Entries for locating words and elements
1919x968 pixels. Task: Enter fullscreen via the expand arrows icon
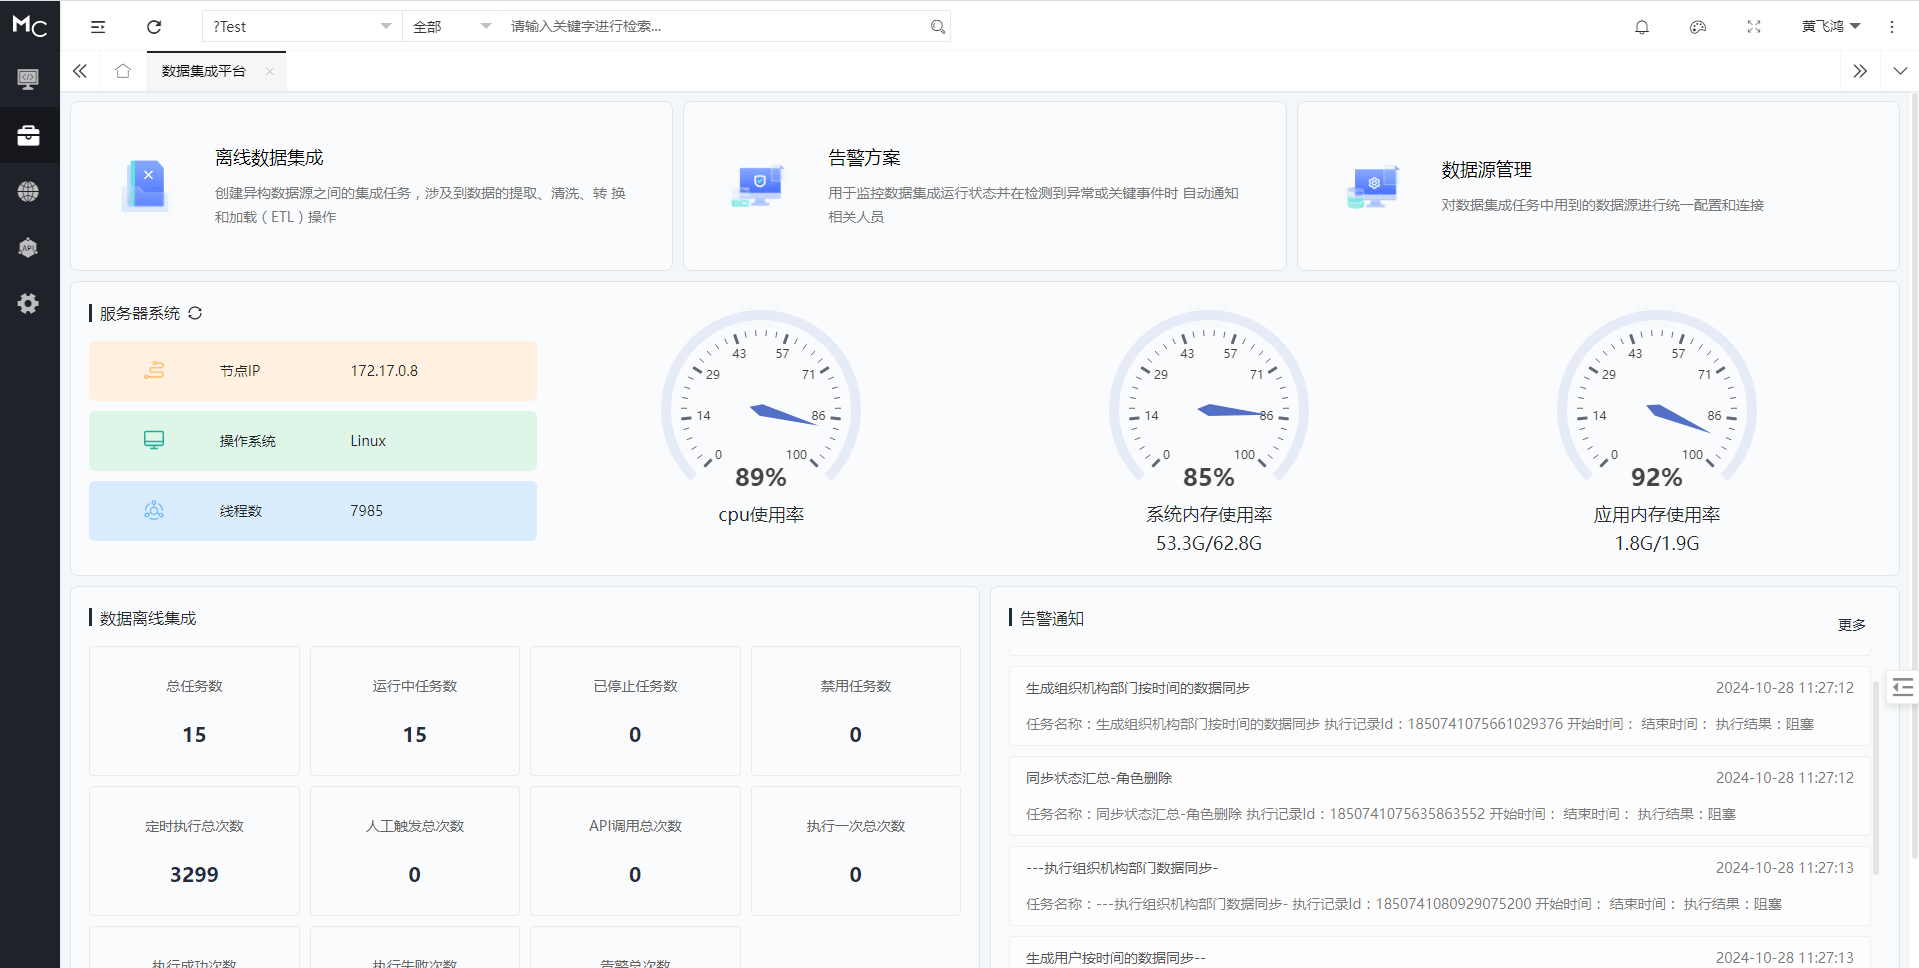(1753, 27)
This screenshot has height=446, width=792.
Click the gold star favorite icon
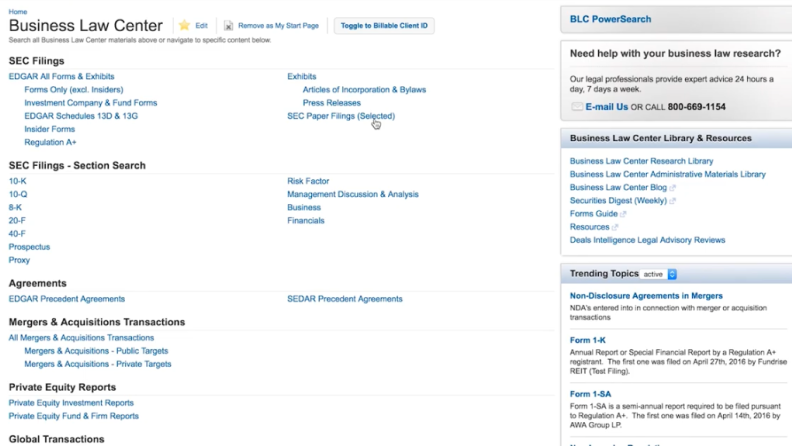[x=184, y=25]
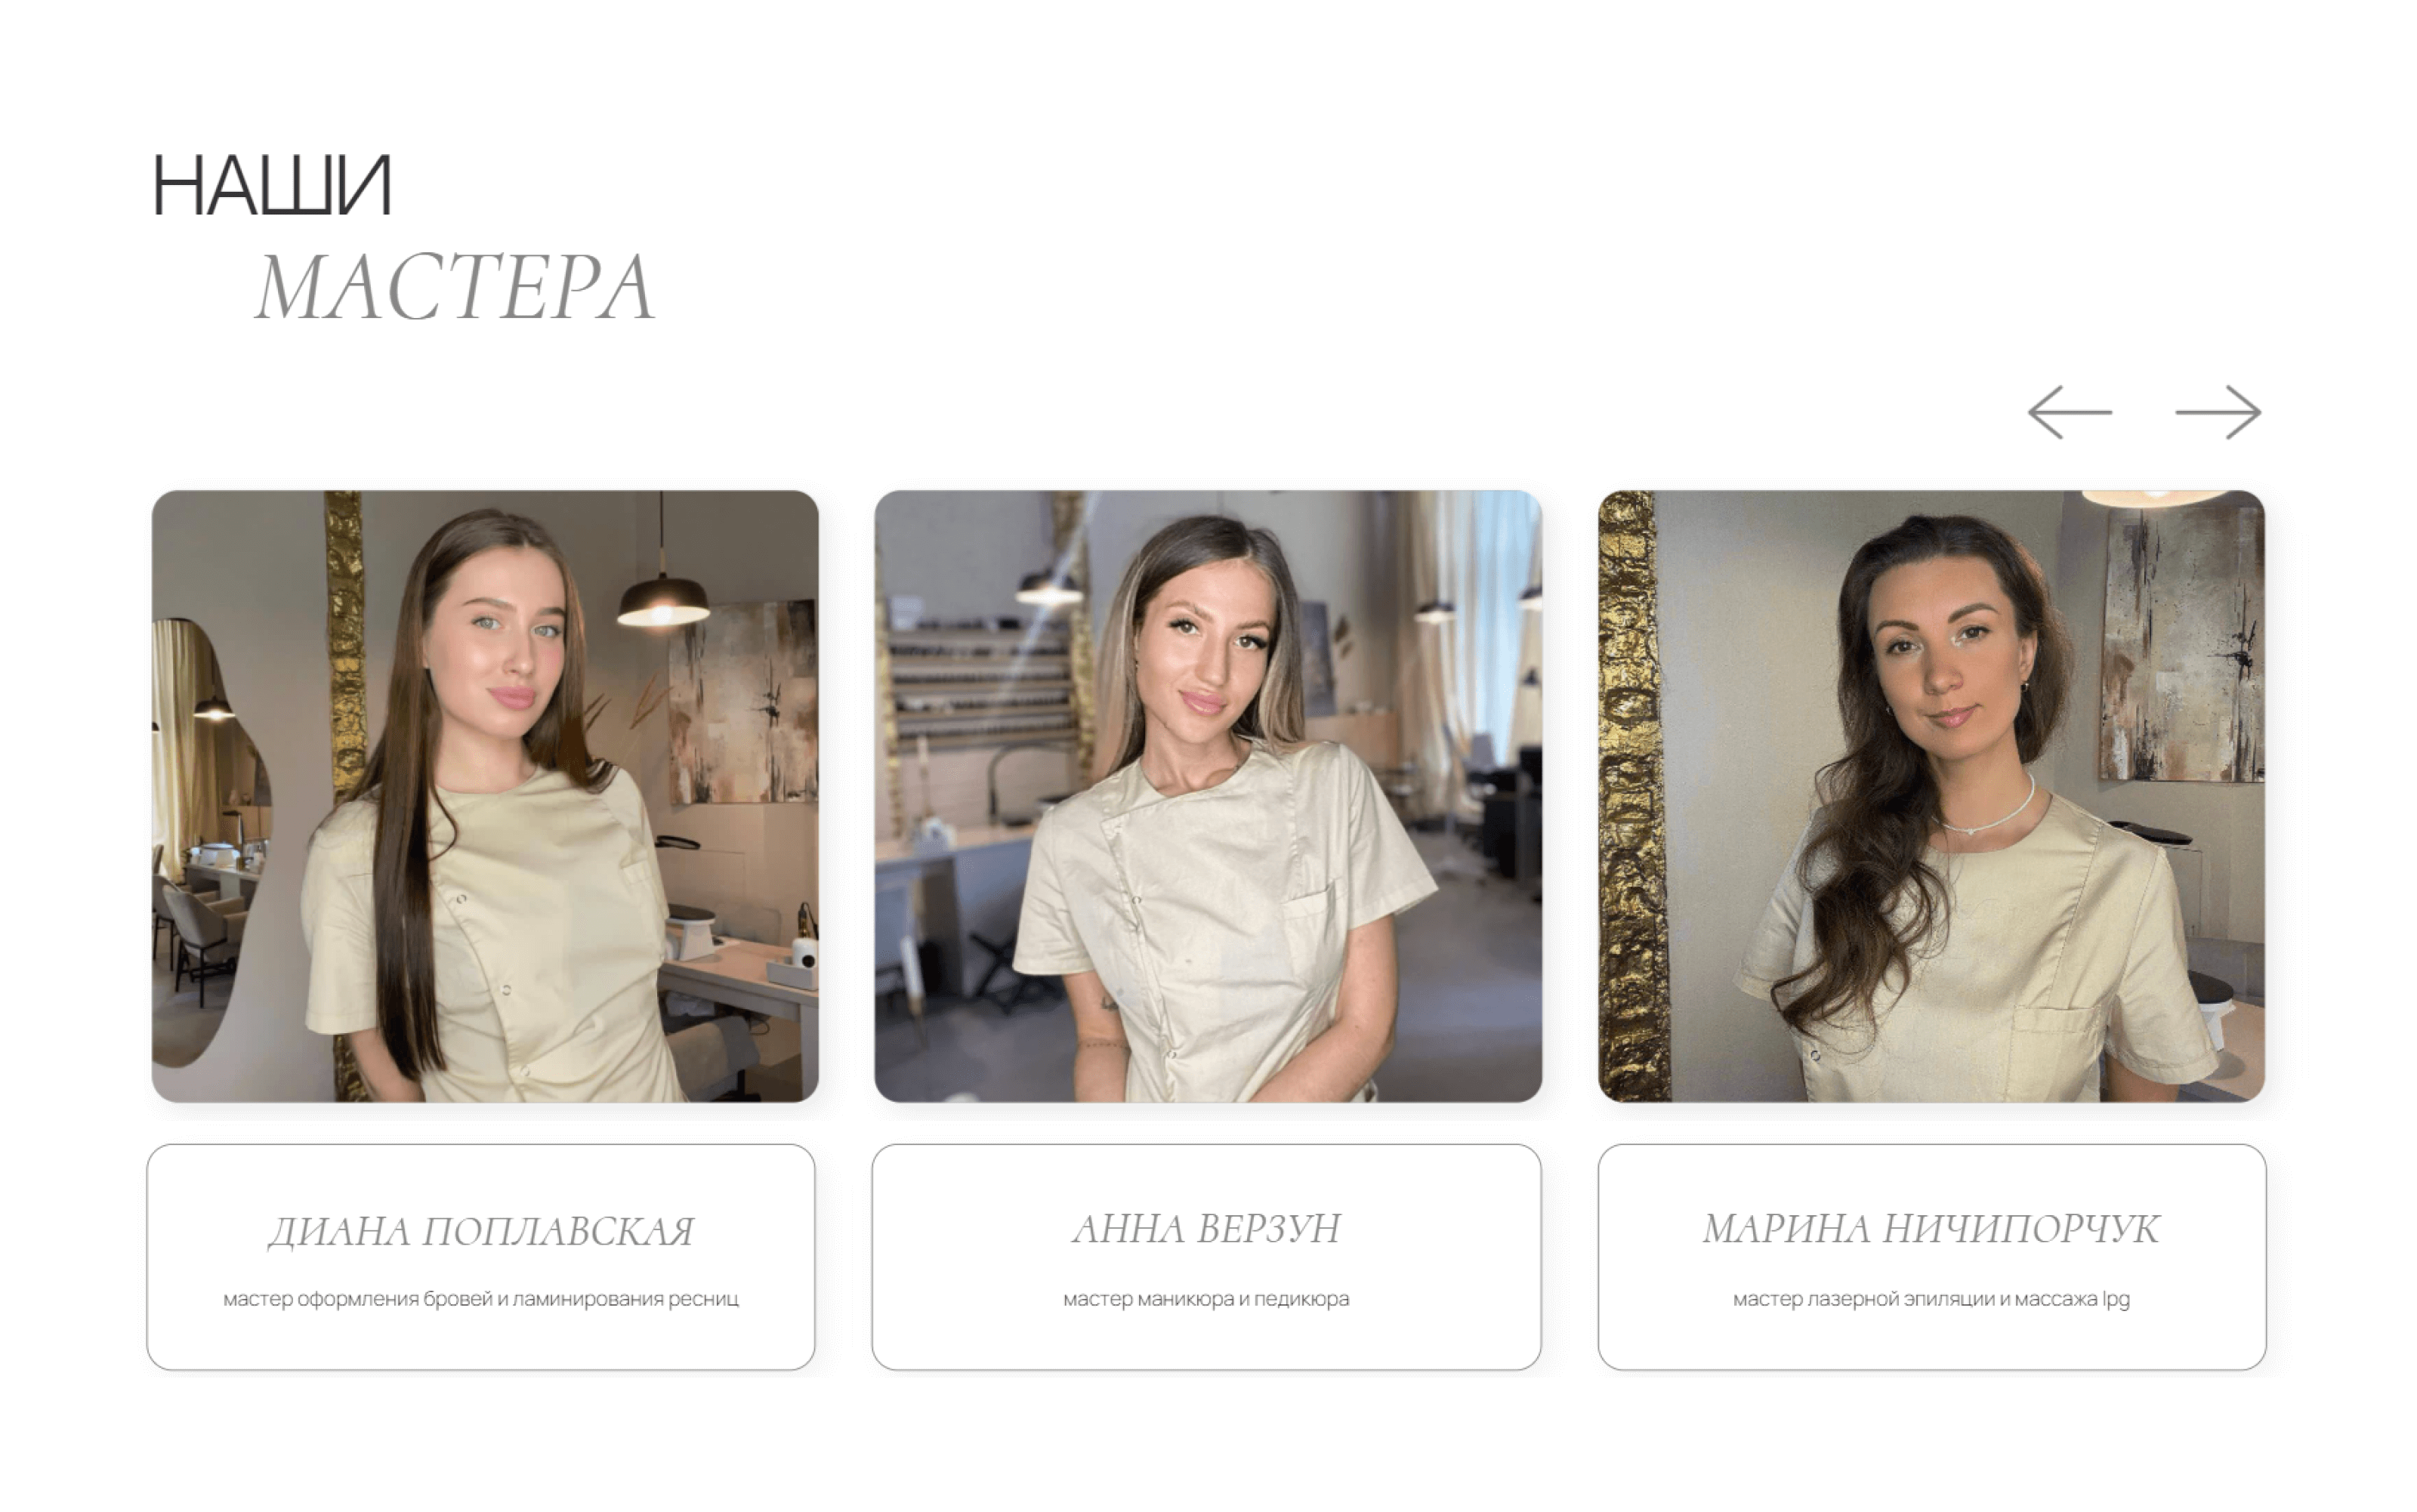
Task: Open Анна Верзун's photo
Action: [x=1208, y=796]
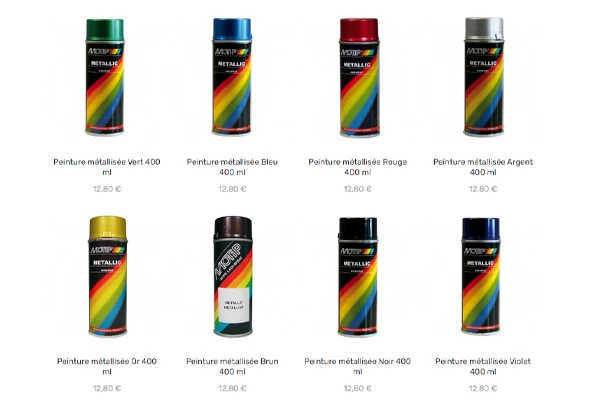Click the Peinture métallisée Or 400 ml title
600x400 pixels.
107,366
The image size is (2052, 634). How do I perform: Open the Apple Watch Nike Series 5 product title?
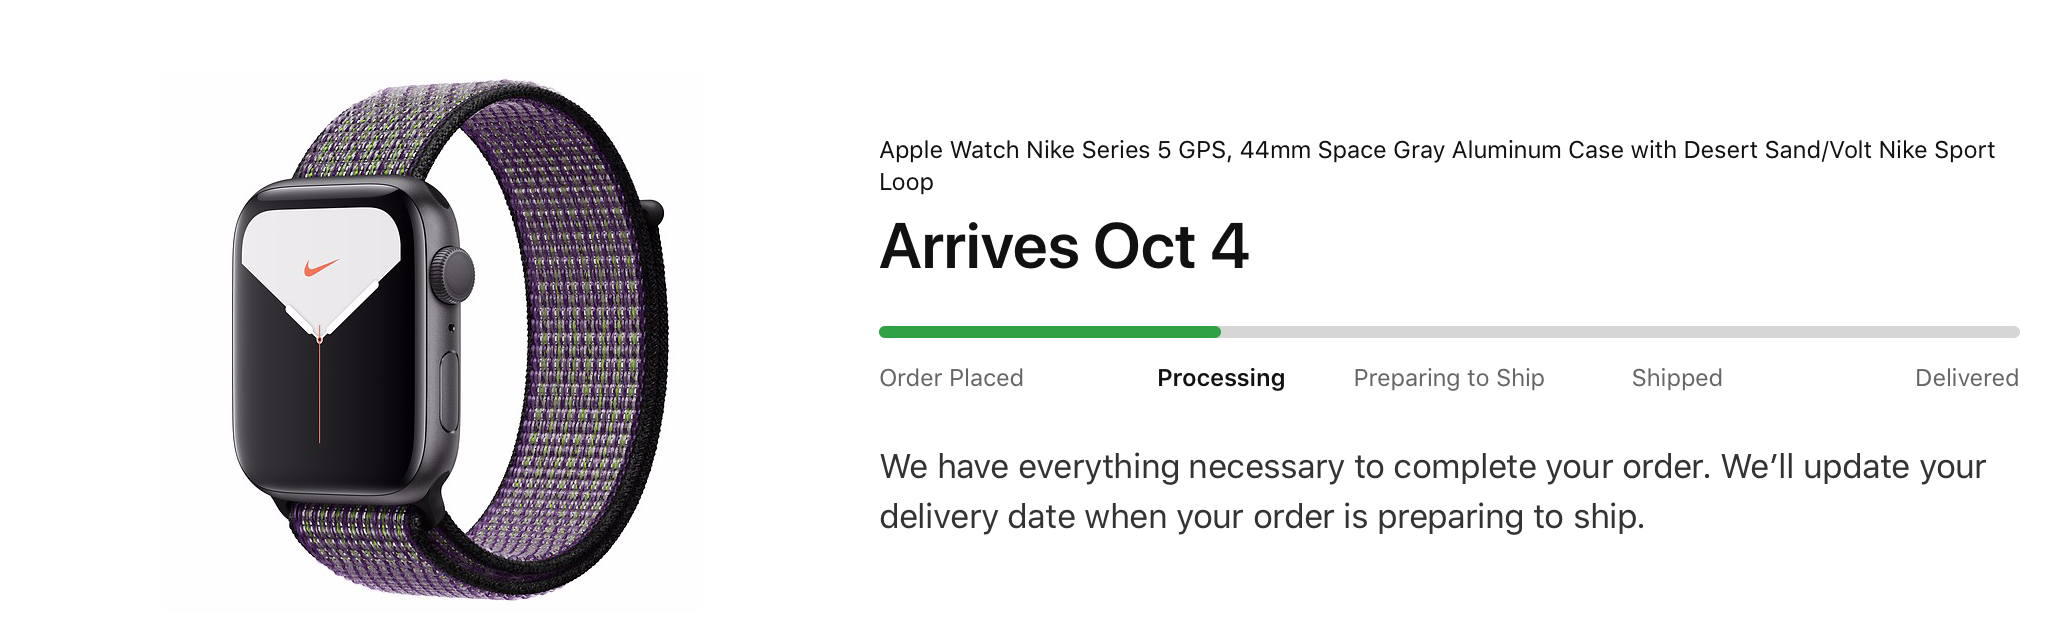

### Task statement
Rewrite every row above, substituting "bookmark icon" for "favorite icon" and keeping everything else unchanged. Omit the pictures.

### Solution to the exercise
1919x968 pixels. Task: Enter fullscreen via the expand arrows icon
(1753, 27)
This screenshot has height=446, width=792.
Click the gold star bookmark icon
[x=184, y=25]
Task: Open Анна Верзун's photo
Action: [x=1208, y=796]
Click the Peinture métallisée Or 400 ml title
600x400 pixels.
107,366
The image size is (2052, 634). How do I perform: Open the Apple Watch Nike Series 5 product title?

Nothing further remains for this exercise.